Tallahassee detectives determined that the four attacks took place in a total of less than 15 minutes, within earshot of more than 30 witnesses who heard nothing.[222] After leaving the sorority house, Bundy broke into a basement apartment eight blocks away and attacked 21-year-old FSU student Cheryl Thomas, dislocating her shoulder and fracturing her jaw and skull in five places. She was left with permanent deafness in her left ear and equilibrium damage that ended her dance career.[228] On Thomas's bed, police found a semen stain and a pantyhose "mask" containing two hairs "similar to Bundy's in class and characteristic".[229][230]
Kimberly Leach

On February 8, Bundy drove 150 miles (240 km) east to Jacksonville in a stolen FSU van. In a parking lot he approached 14-year-old Leslie Parmenter, the daughter of the Jacksonville Police Department's Chief of Detectives, identifying himself as "Richard Burton, Fire Department", but retreated when Parmenter's older brother arrived and confronted him.[231] That afternoon, he backtracked 60 miles (97 km) westward to Lake City. At Lake City Junior High School the following morning, 12-year-old Kimberly Dianne Leach was summoned to her homeroom by a teacher to retrieve a forgotten purse; she never returned to class. Seven weeks later, after an intensive search, her partially mummified remains were found in a pig farrowing shed near Suwannee River State Park, 35 miles (56 km) northwest of Lake City.[232][233] Forensic experts surmised that Leach had been raped before having her throat cut and her genitals mutilated with a knife.[234][235]

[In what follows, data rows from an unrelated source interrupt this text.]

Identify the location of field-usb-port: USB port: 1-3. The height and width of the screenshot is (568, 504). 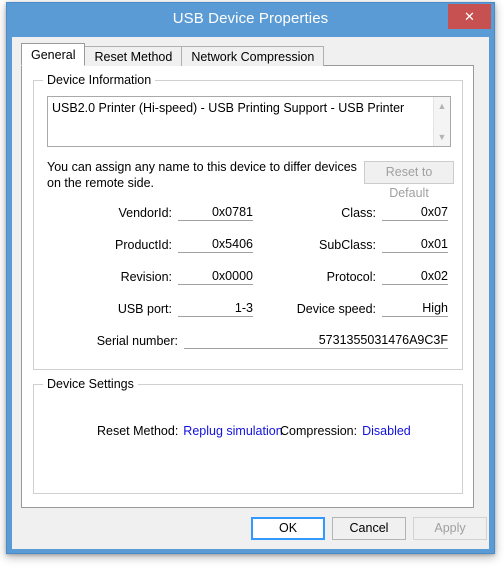
(186, 310).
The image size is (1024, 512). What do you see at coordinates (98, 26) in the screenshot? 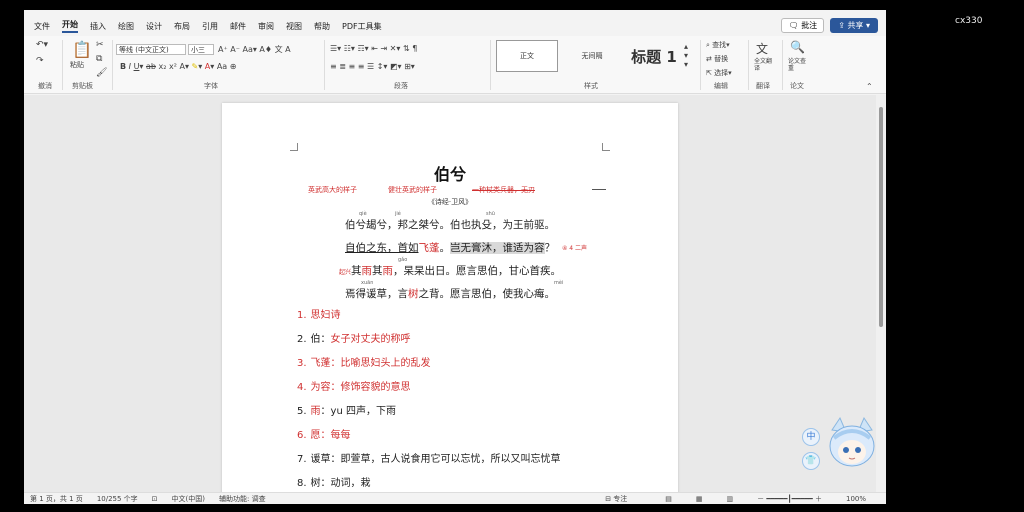
I see `menu-insert: 插入` at bounding box center [98, 26].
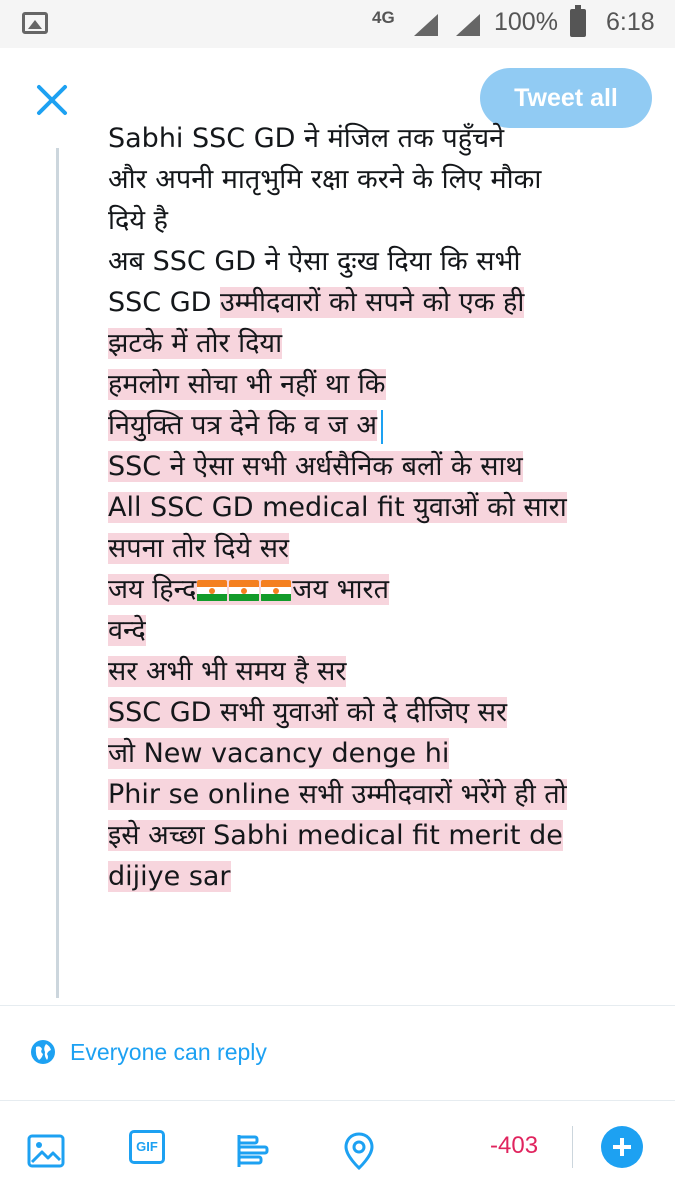  Describe the element at coordinates (372, 302) in the screenshot. I see `over-limit-highlight: उम्मीदवारों को सपने को एक ही` at that location.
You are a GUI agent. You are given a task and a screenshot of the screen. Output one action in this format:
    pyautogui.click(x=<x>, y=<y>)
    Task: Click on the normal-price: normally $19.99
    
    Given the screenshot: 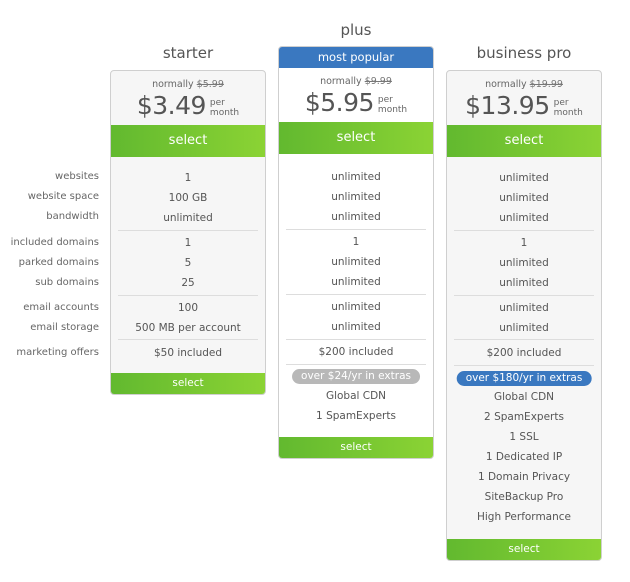 What is the action you would take?
    pyautogui.click(x=524, y=84)
    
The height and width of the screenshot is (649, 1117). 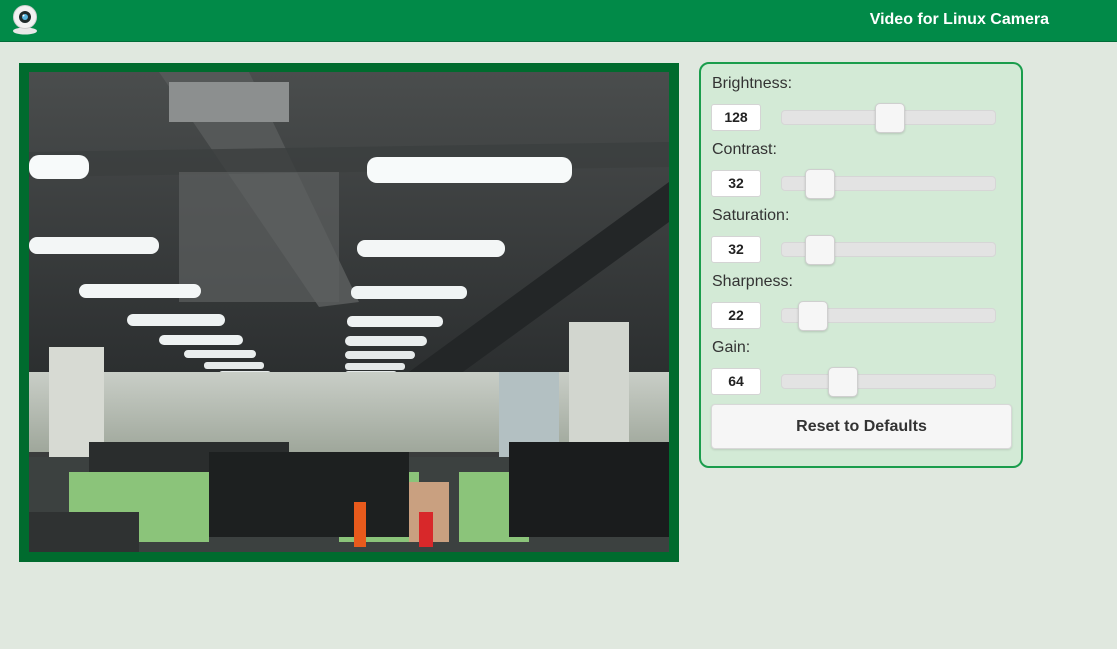 What do you see at coordinates (25, 20) in the screenshot?
I see `webcam-icon` at bounding box center [25, 20].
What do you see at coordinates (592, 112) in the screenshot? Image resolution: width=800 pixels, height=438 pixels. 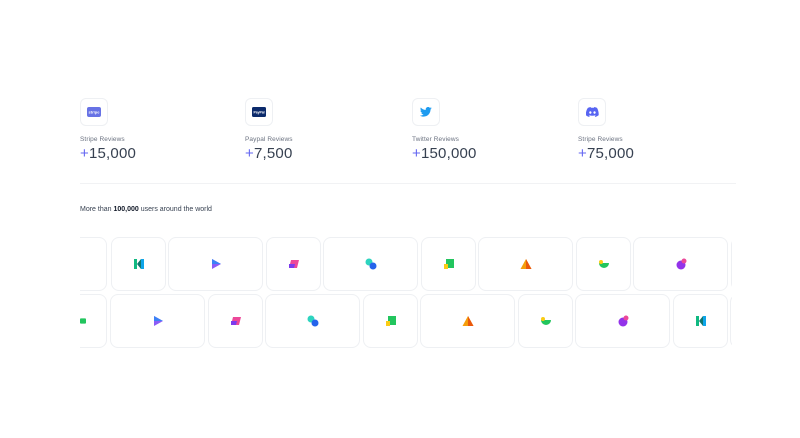 I see `discord-logo-icon` at bounding box center [592, 112].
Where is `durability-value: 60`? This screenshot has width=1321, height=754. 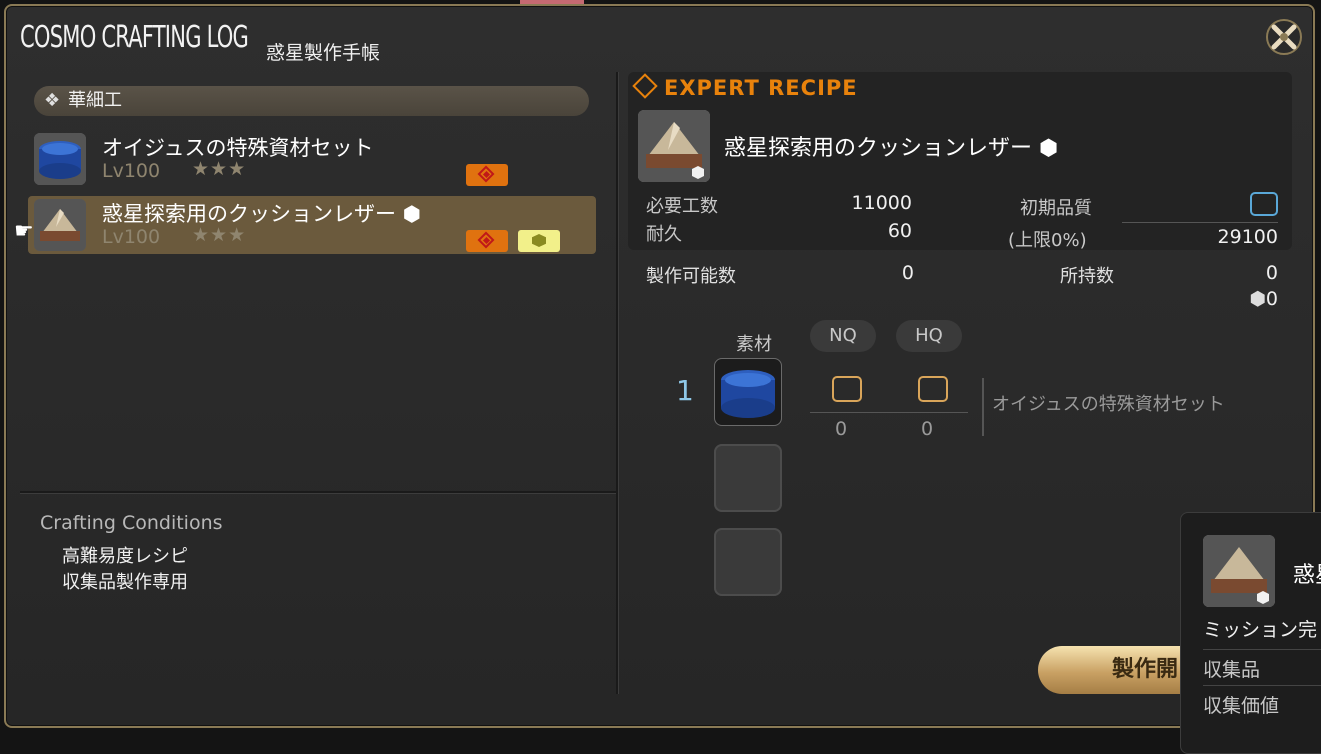 durability-value: 60 is located at coordinates (900, 231).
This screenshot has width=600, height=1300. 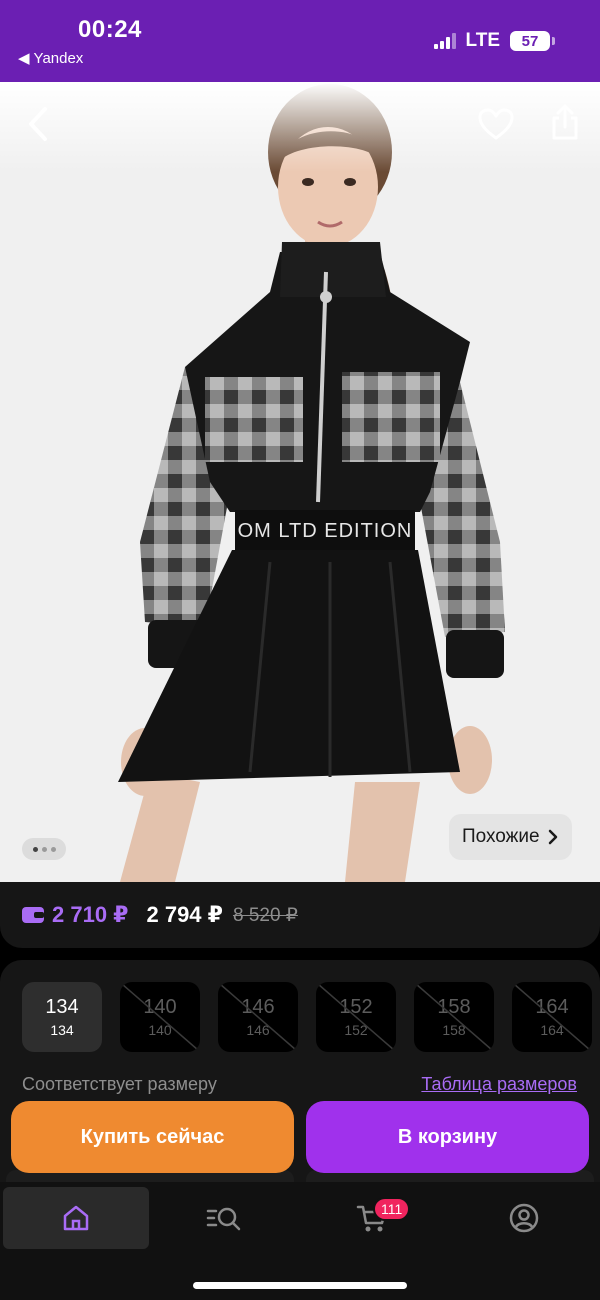 I want to click on size-height: 134, so click(x=62, y=1030).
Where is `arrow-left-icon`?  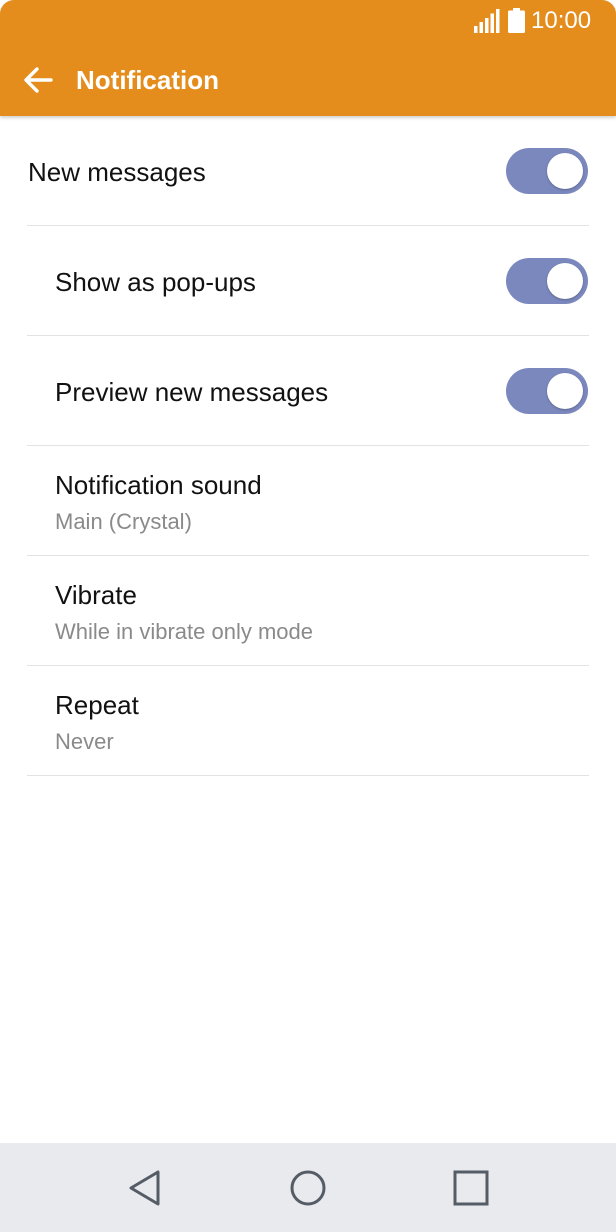 arrow-left-icon is located at coordinates (38, 80).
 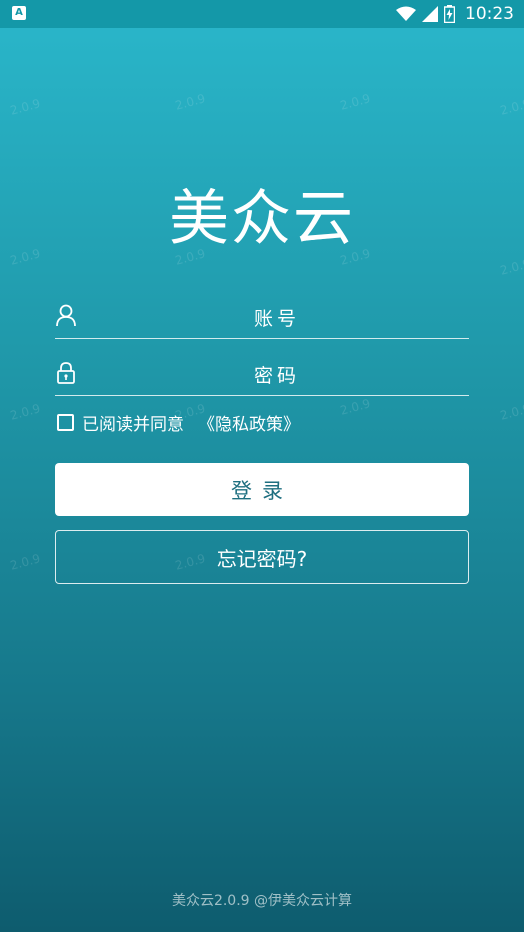 I want to click on user-icon, so click(x=66, y=316).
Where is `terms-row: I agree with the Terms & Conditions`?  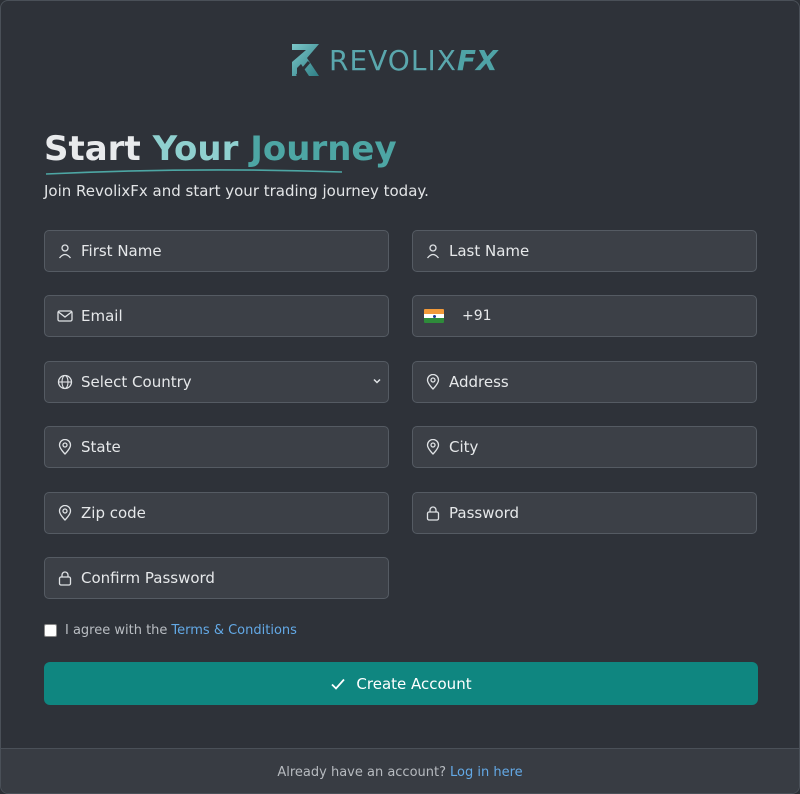 terms-row: I agree with the Terms & Conditions is located at coordinates (170, 630).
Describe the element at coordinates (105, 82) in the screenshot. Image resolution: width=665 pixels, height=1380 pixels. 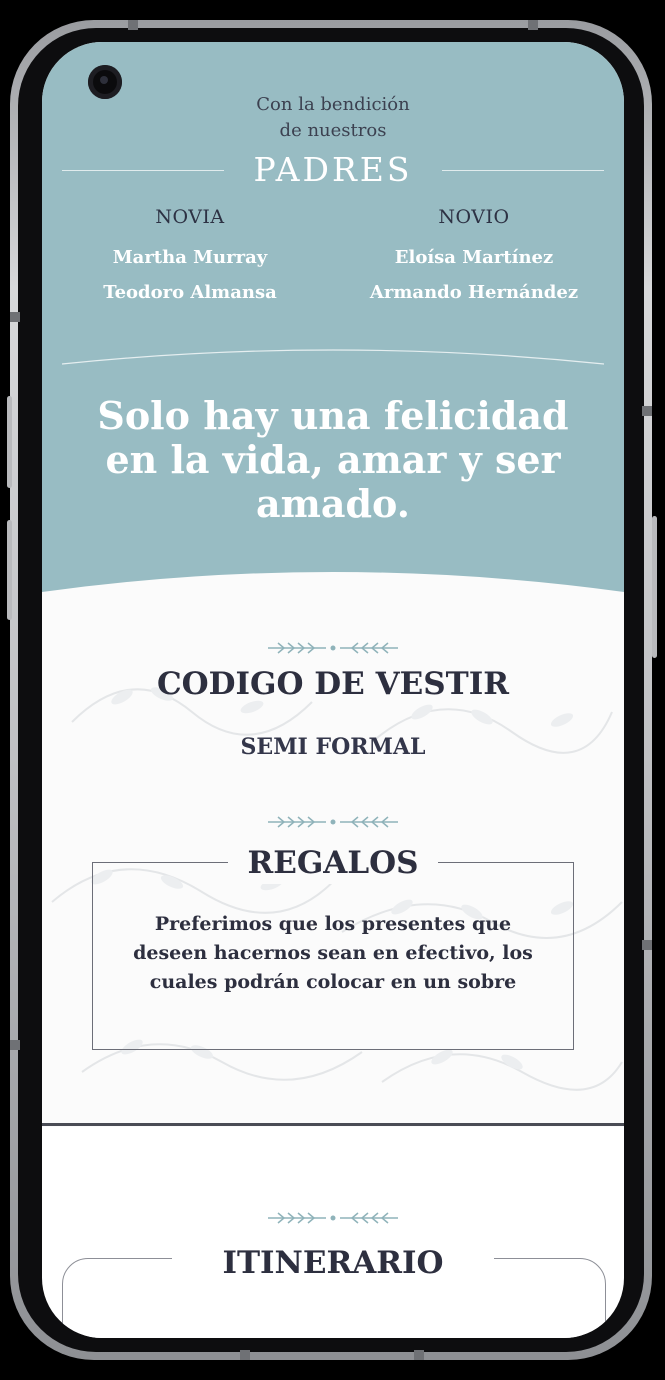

On February 12, with insufficient cash to pay his overdue rent and a growing suspicion that police were closing in on him,[236] Bundy stole a car and fled Tallahassee, driving westward across the Florida Panhandle. Three days later, at around 1:00 a.m., he was stopped by Pensacola police officer David Lee near the Alabama state line after a "wants and warrants" check showed his Volkswagen Beetle was stolen.[237] When told he was under arrest, Bundy kicked Lee's legs out from under him and took off running. Lee fired two warning shots, then gave chase and tackled him. The two struggled over Lee's gun before the officer finally subdued and arrested Bundy.[238] In the stolen vehicle were three sets of IDs belonging to female FSU students, 21 stolen credit cards and a stolen television set.[239] Also found were a pair of dark-rimmed non-prescription glasses and a pair of plaid slacks, later identified as the disguise worn by "Richard Burton, Fire Department" in Jacksonville.[240]

As Lee transported his suspect to jail, unaware that he had just arrested one of the FBI's Ten Most Wanted Fugitives, he heard Bundy say, "I wish you had killed me."[241]